How do you defeat a foe clearly stronger than you?



Wednesday, February 10, 2016

Mortal thoughts: An Ash Wednesday meditation

Remember you are dust, and to dust you shall return.”



Tonight for the very first time I received the imposition of ashes upon my forehead as a part of the Ash Wednesday gathering Linda and I attended at Chetek United Methodist. I was raised in Lutheranism and in those days I used to give up – or try to give up – things for Lent. We attended the Wednesday night Lenten gatherings religiously primarily because they were literally high drama – both our pastors had a flair for the dramatic and shared dramatic monologues that were so well presented I didn't want to miss a one. Most vividly I remember the night I was feverish and nauseous and scheduled to serve as an acolyte. I didn't want to stay home and in bed (where I probably should have been) because when you were an acolyte you had a front row seat to pastor's performance as he acted out the Word. But in all those years we never “did” ashes or if we did I don't recall ever participating in the act. Maybe it was an adult-only thing.

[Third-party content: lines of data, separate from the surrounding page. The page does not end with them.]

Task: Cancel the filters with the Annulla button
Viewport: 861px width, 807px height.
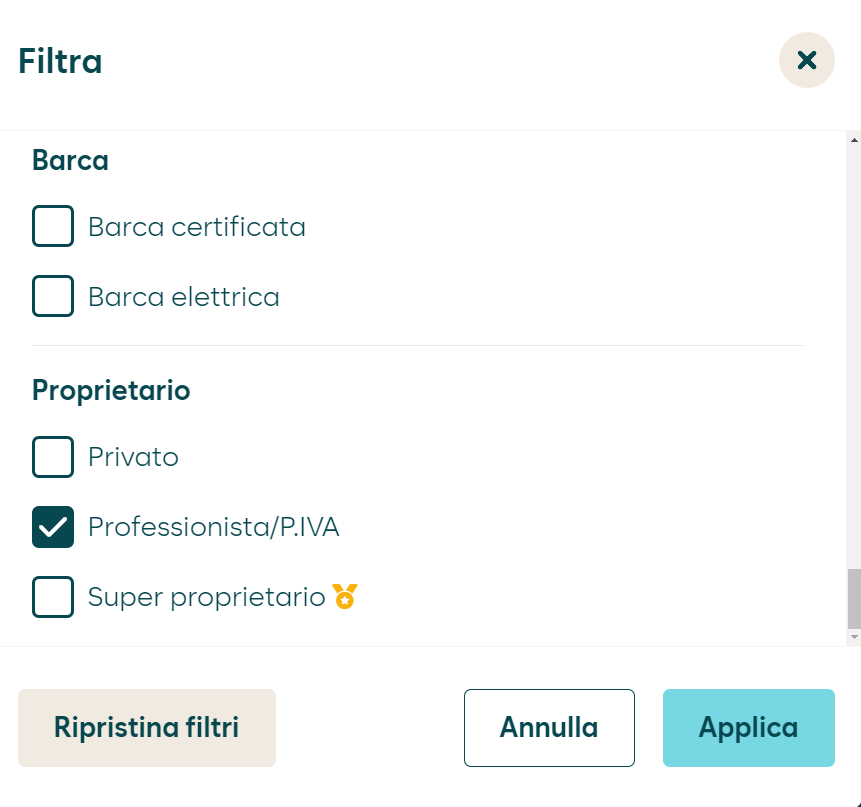Action: (x=549, y=728)
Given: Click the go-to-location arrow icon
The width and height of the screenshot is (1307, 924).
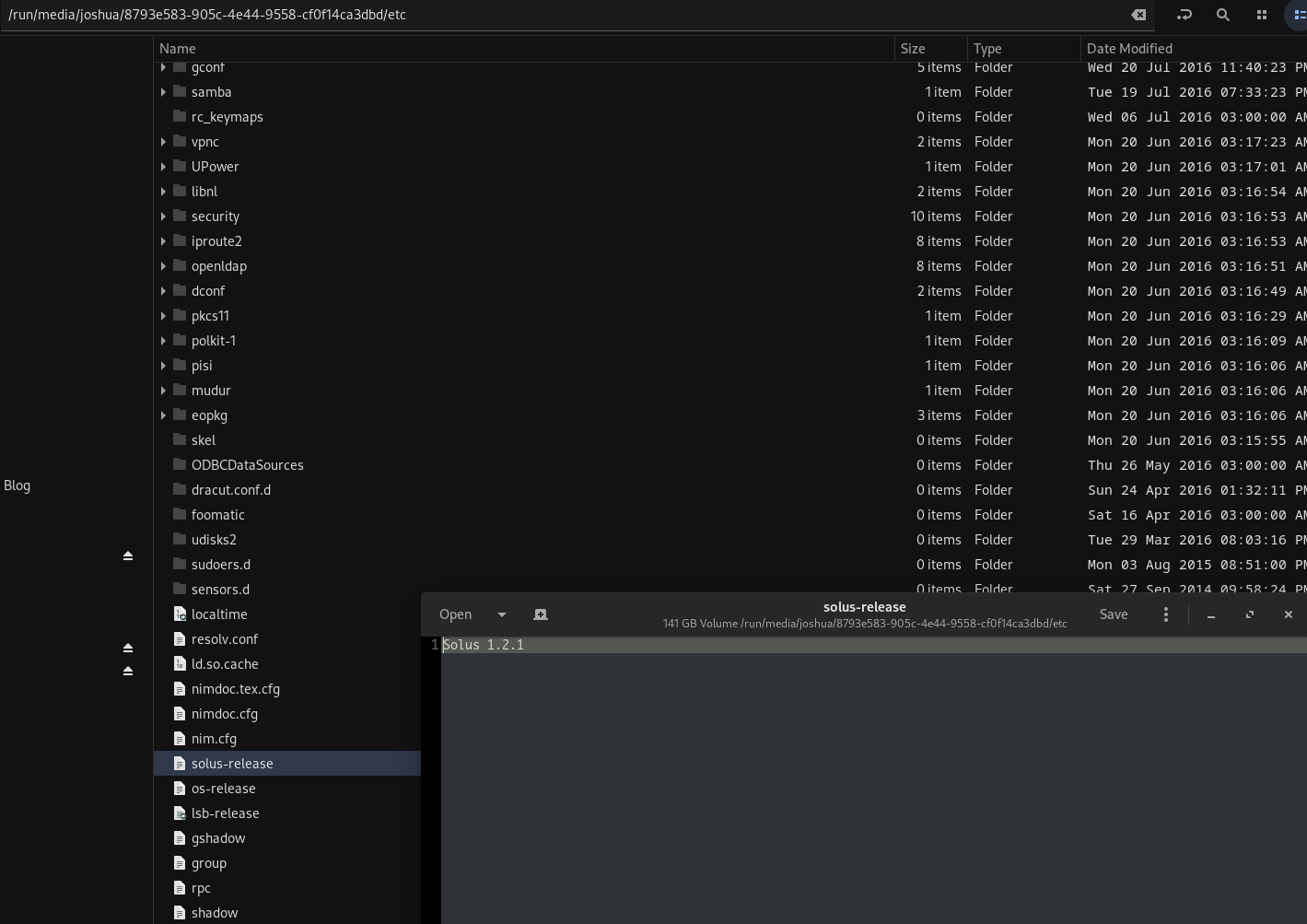Looking at the screenshot, I should 1184,15.
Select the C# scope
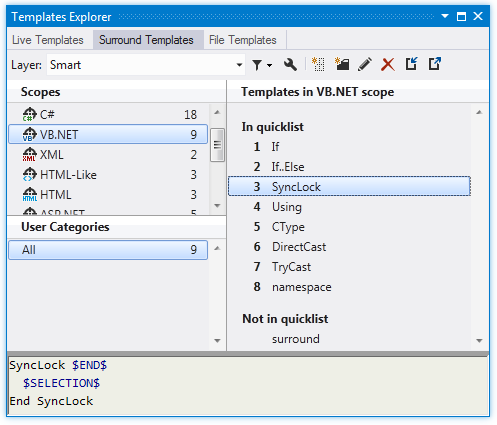 click(108, 114)
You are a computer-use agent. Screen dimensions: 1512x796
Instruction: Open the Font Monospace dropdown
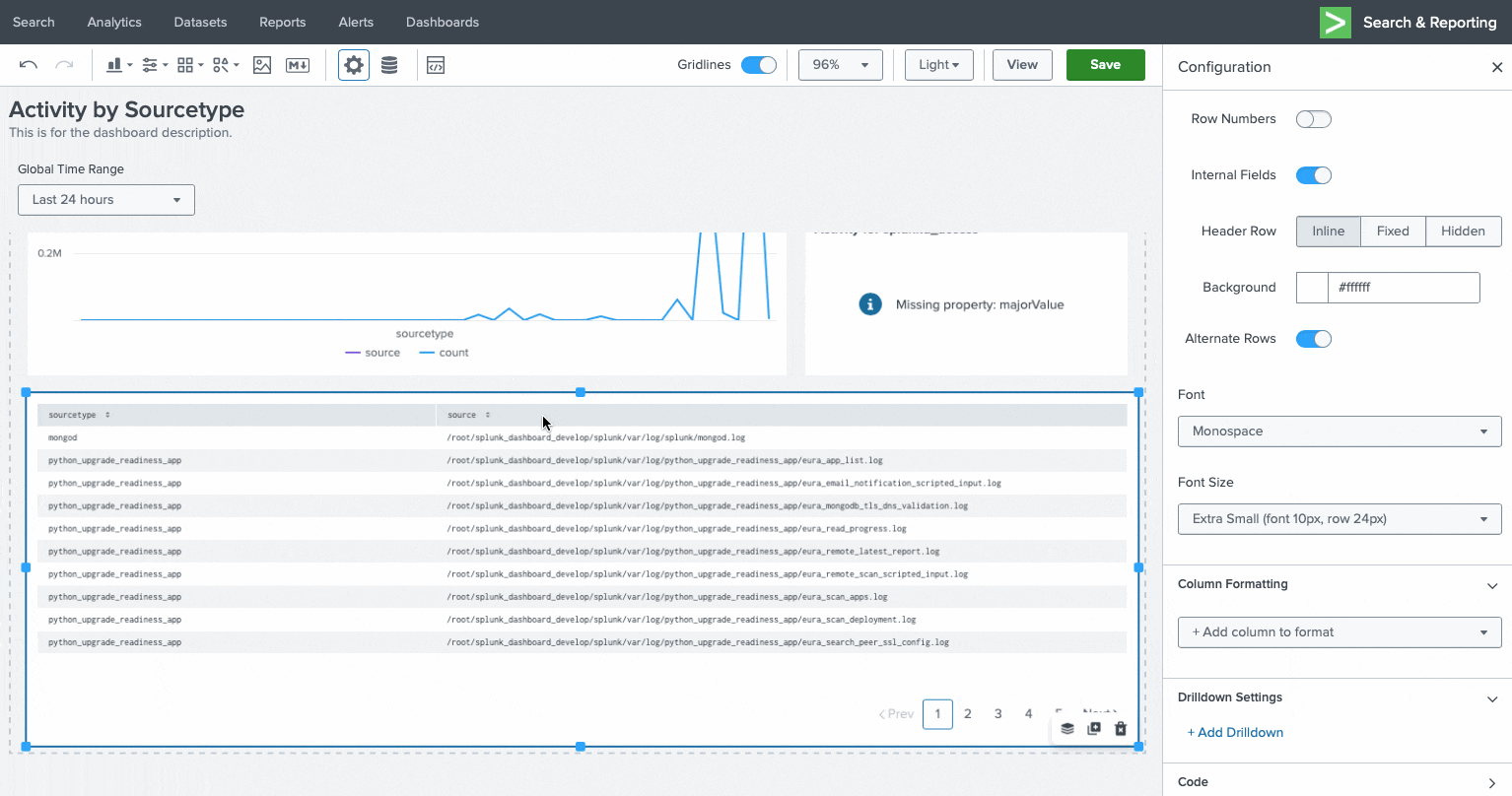(x=1339, y=431)
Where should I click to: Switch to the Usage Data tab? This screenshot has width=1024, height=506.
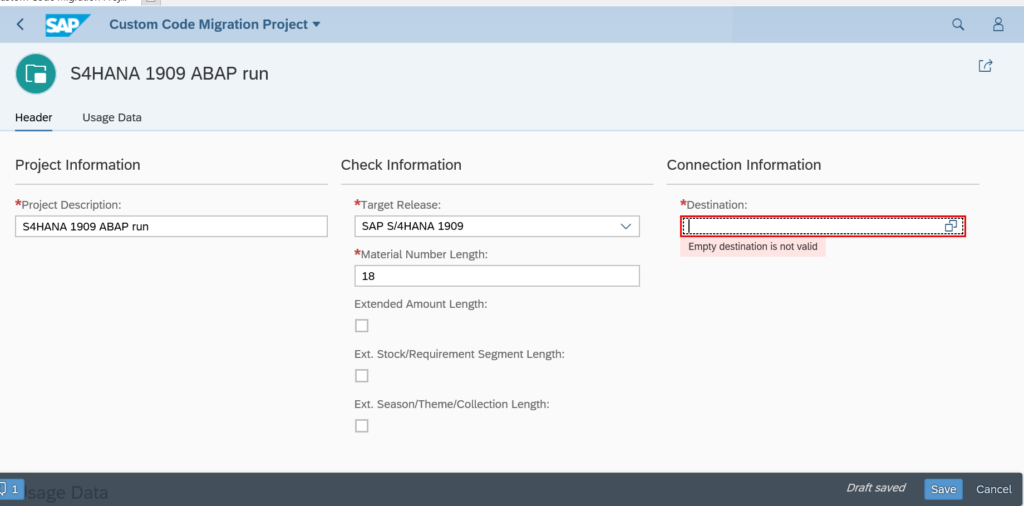(111, 117)
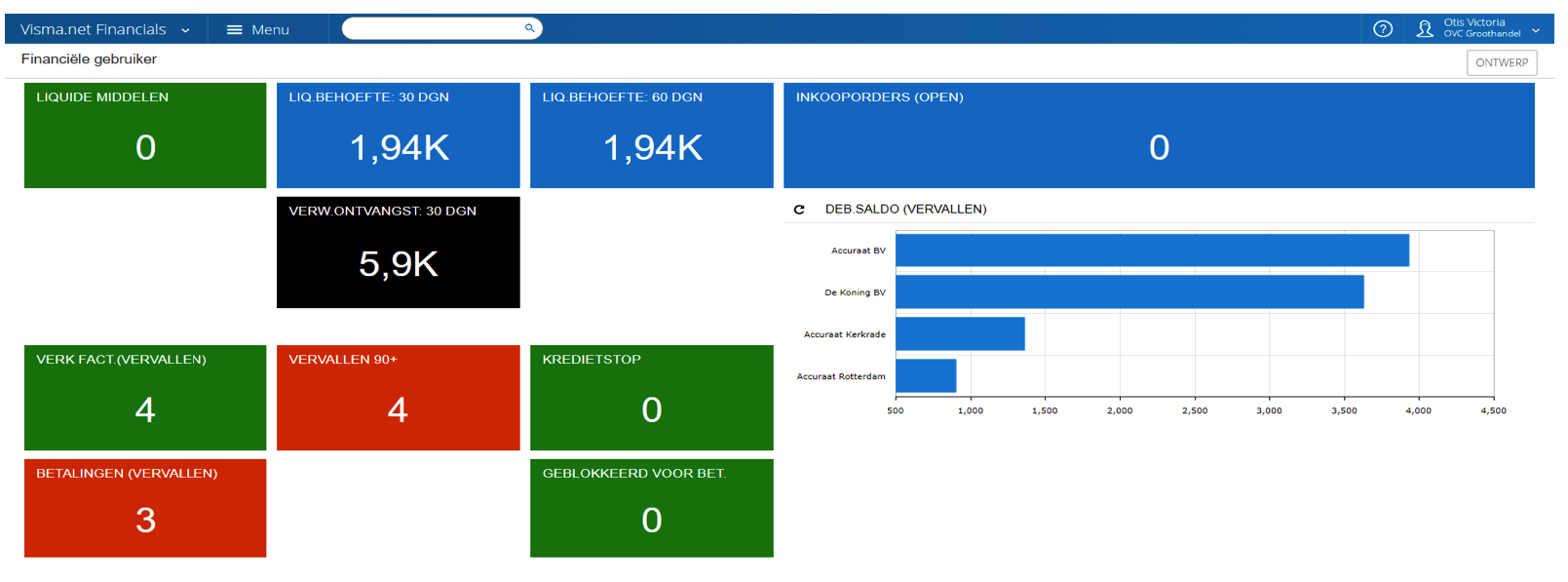Click the search magnifier icon

(x=529, y=28)
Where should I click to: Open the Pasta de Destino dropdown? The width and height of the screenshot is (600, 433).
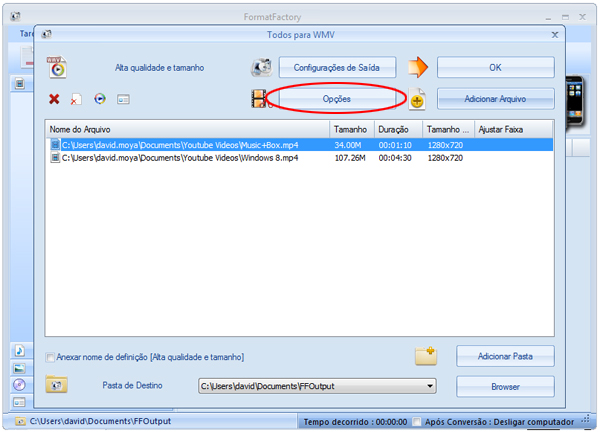430,386
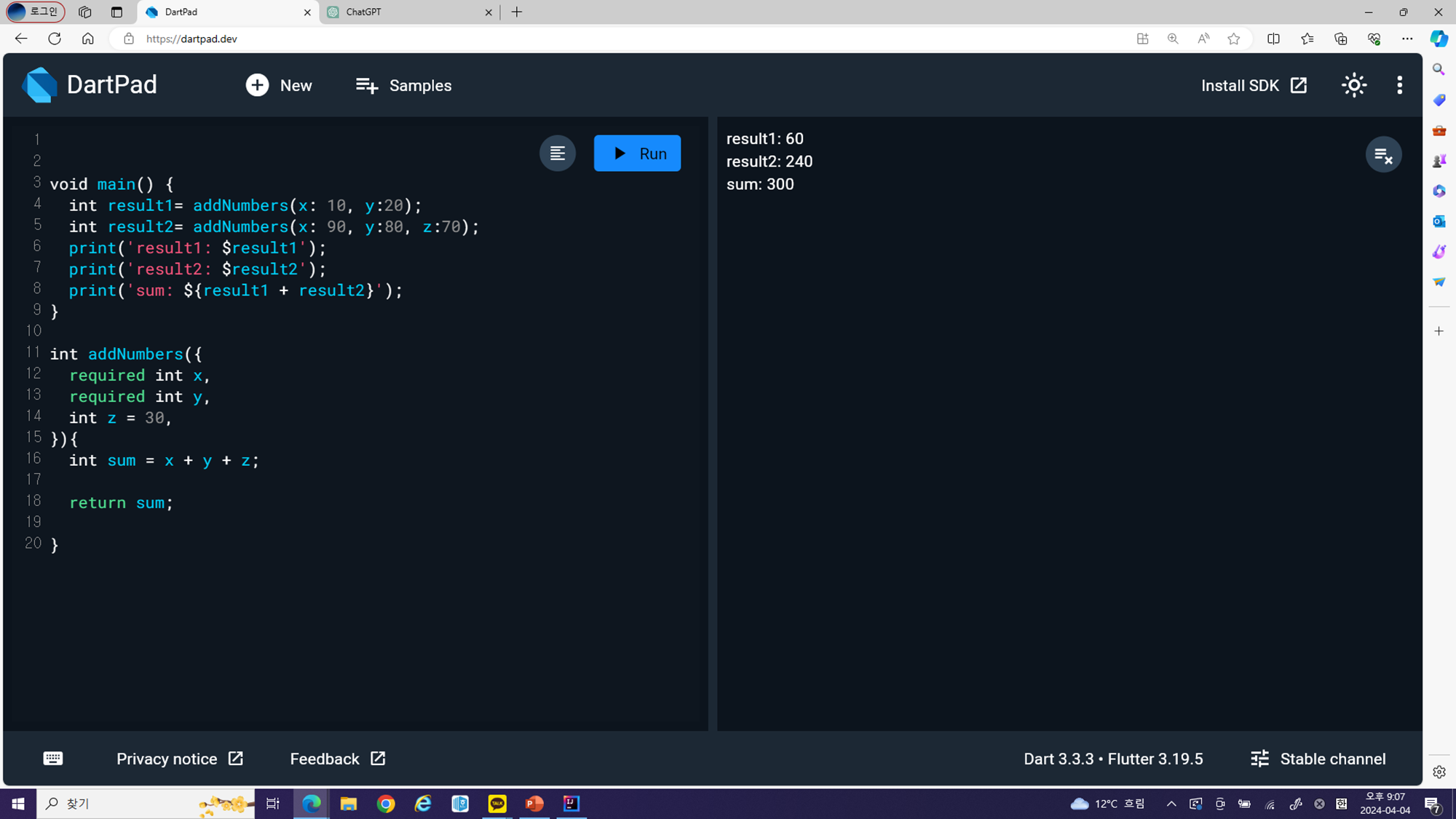Open the Samples dropdown list
1456x819 pixels.
point(404,85)
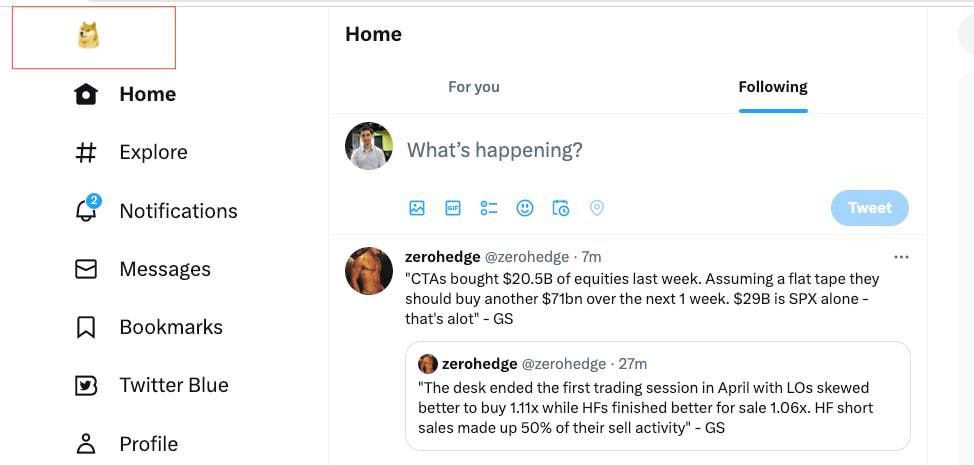Image resolution: width=974 pixels, height=465 pixels.
Task: Open the Bookmarks icon
Action: pyautogui.click(x=86, y=327)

But tonight we decided to walk a block away to the Methodist fellowship and join them for worship. Chetek Lutheran had met at 5 p.m. at their sister congregation outside of town, Dovre Lutheran, and St. Boni's mass had been at 12 noon. So the choice was more or less made for us. We love Pastor Carrie anyway. We were a congregation of perhaps 20 people (in a sanctuary that easily seats 200) and all of us Methodist except, of course, for us. It was a simple liturgy: a few hymns out of the hymnal, a reading of Scripture, some written prayers that we prayed in unison, a message from 2 Corinthians 5, special music by Pastor Carrie and then “the imposition of ashes” (a phrase until tonight I was not familiar with). According to tradition the ashes come from the palms used in last year's Palm Sunday service (another little factoid I did not know about – I thought you just ordered them from a distributing house.)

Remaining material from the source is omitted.